▸ EXCERPTED TEXT

= State Parliament (Germany) =

Unicameral legislatures of the German states

In the federal system of the Federal Republic of Germany, the state parliaments embody the legislative power in the sixteen states. In thirteen of the sixteen German states, the state parliament is known as the Landtag (an old German term that roughly means state parliament). In the states Free Hanseatic City of Bremen and Free and Hanseatic City of Hamburg, the state parliament is called Bürgerschaft (Citizenry), in Berlin it is called Abgeordnetenhaus (House of Representatives).

== Constitutional functions and powers ==
As the German constitution (Basic Law) defines the Federal Republic of Germany as a federation, the states retain a limited degree of sovereignty. The Basic Law gives the states a broad discretion to determine their respective state structure in their state constitutions, only stating that each German state has to be a social and democratic republic under the rule of law and that the people in every state must have an elected representation, without giving further details (Article 28.1). This provision only excludes a constitutional monarchy (as the states have to be republics) and otherwise theoretically allows for a wide range of democratic forms of government. In practice however, all states are parliamentary republics in which the legislative branch of government is assigned to an elected parliament and the executive branch of government is subject to parliamentary confidence, as is the case on federal level. Some details differ between the individual states, though. Since the abolition of the Bavarian Senate in 1999, which had previously been the upper house of a bicameral legislature, all sixteen state parliaments are unicameral.

▸ TASK DIRECTIONS
Copy out the whole passage on Germany's state parliaments word for word.

▸ SUPPLIED MATERIAL
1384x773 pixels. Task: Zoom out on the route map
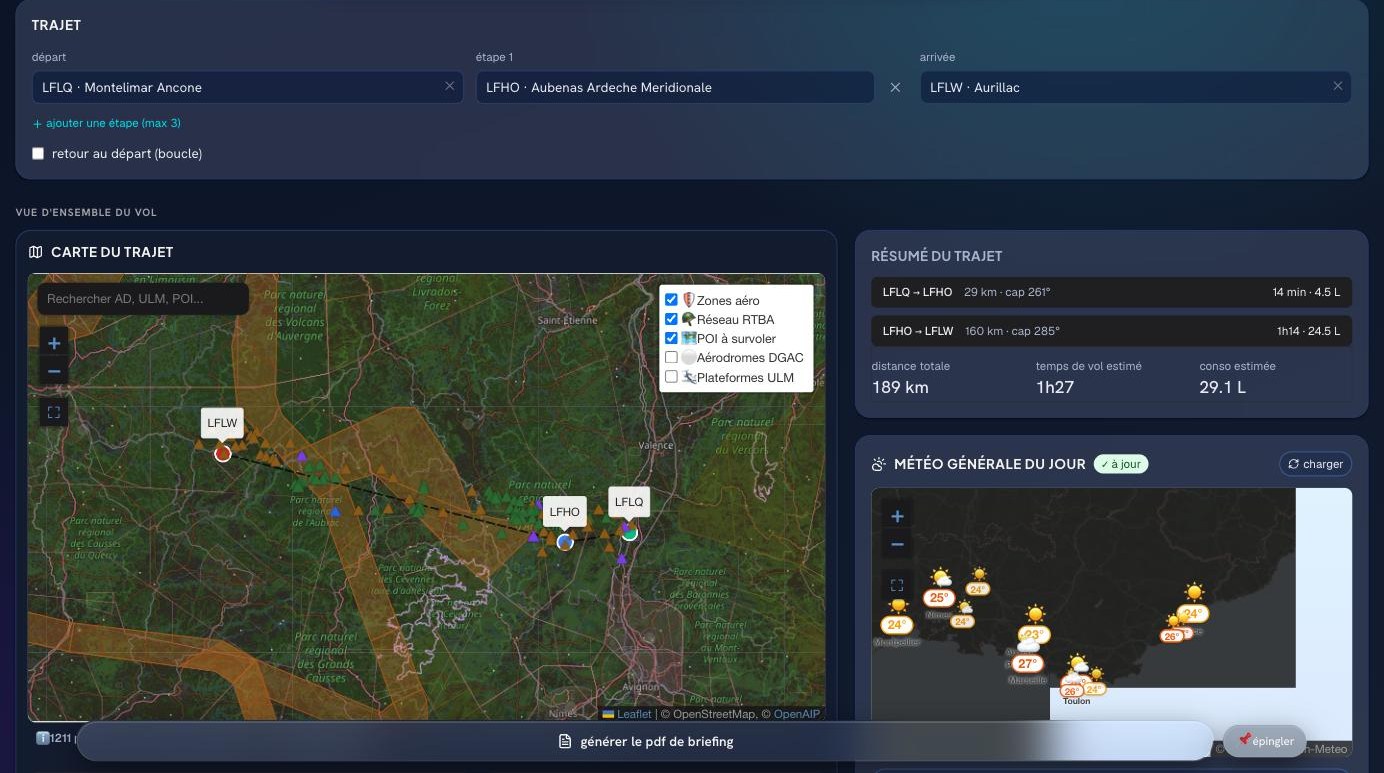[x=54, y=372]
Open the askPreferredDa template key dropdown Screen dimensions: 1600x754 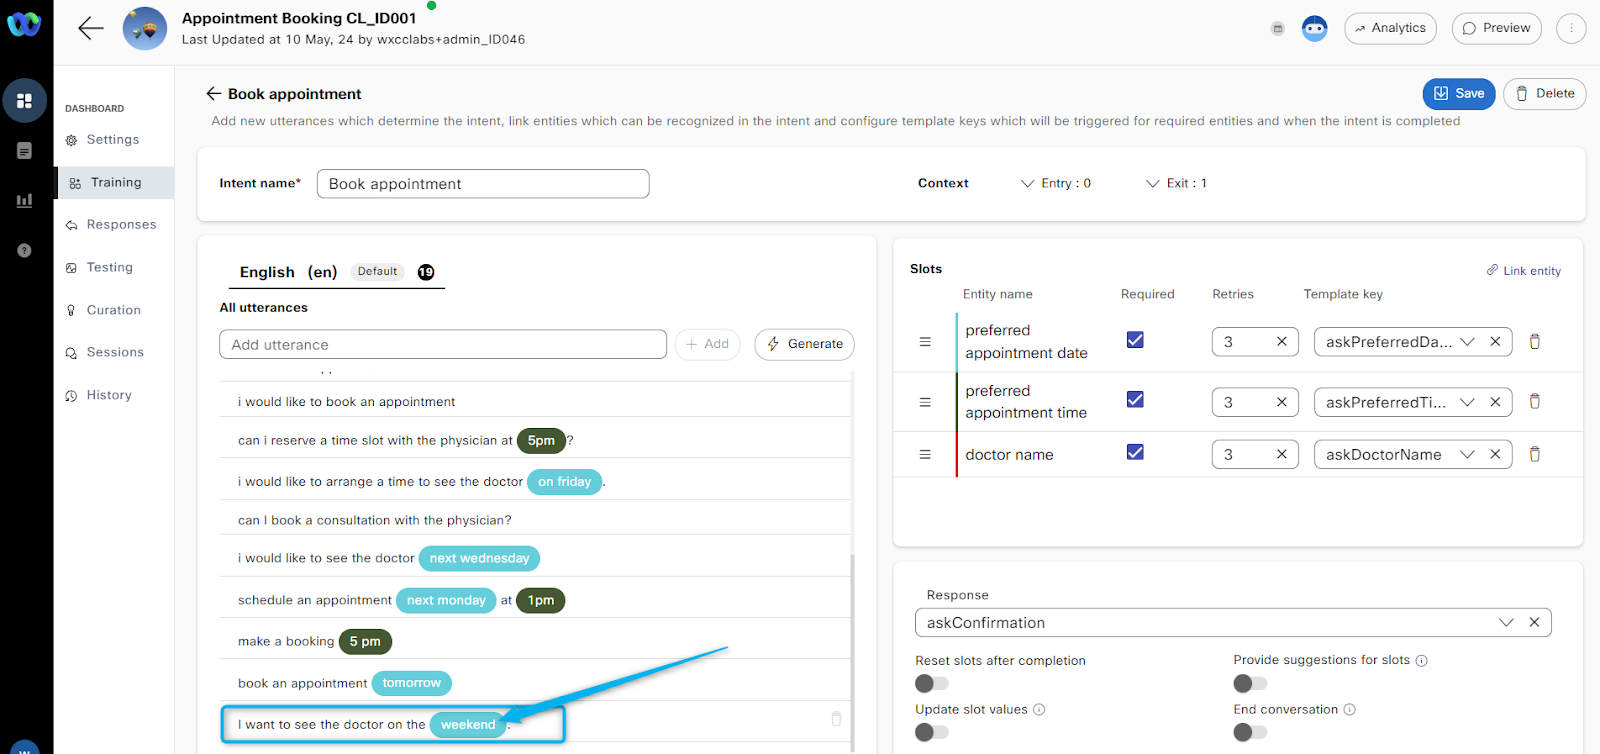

▸ RESPONSE TO THIS TASK
= State Parliament (Germany) =

Unicameral legislatures of the German states

In the federal system of the Federal Republic of Germany, the state parliaments embody the legislative power in the sixteen states. In thirteen of the sixteen German states, the state parliament is known as the Landtag (an old German term that roughly means state parliament). In the states Free Hanseatic City of Bremen and Free and Hanseatic City of Hamburg, the state parliament is called Bürgerschaft (Citizenry), in Berlin it is called Abgeordnetenhaus (House of Representatives).

== Constitutional functions and powers ==
As the German constitution (Basic Law) defines the Federal Republic of Germany as a federation, the states retain a limited degree of sovereignty. The Basic Law gives the states a broad discretion to determine their respective state structure in their state constitutions, only stating that each German state has to be a social and democratic republic under the rule of law and that the people in every state must have an elected representation, without giving further details (Article 28.1). This provision only excludes a constitutional monarchy (as the states have to be republics) and otherwise theoretically allows for a wide range of democratic forms of government. In practice however, all states are parliamentary republics in which the legislative branch of government is assigned to an elected parliament and the executive branch of government is subject to parliamentary confidence, as is the case on federal level. Some details differ between the individual states, though. Since the abolition of the Bavarian Senate in 1999, which had previously been the upper house of a bicameral legislature, all sixteen state parliaments are unicameral.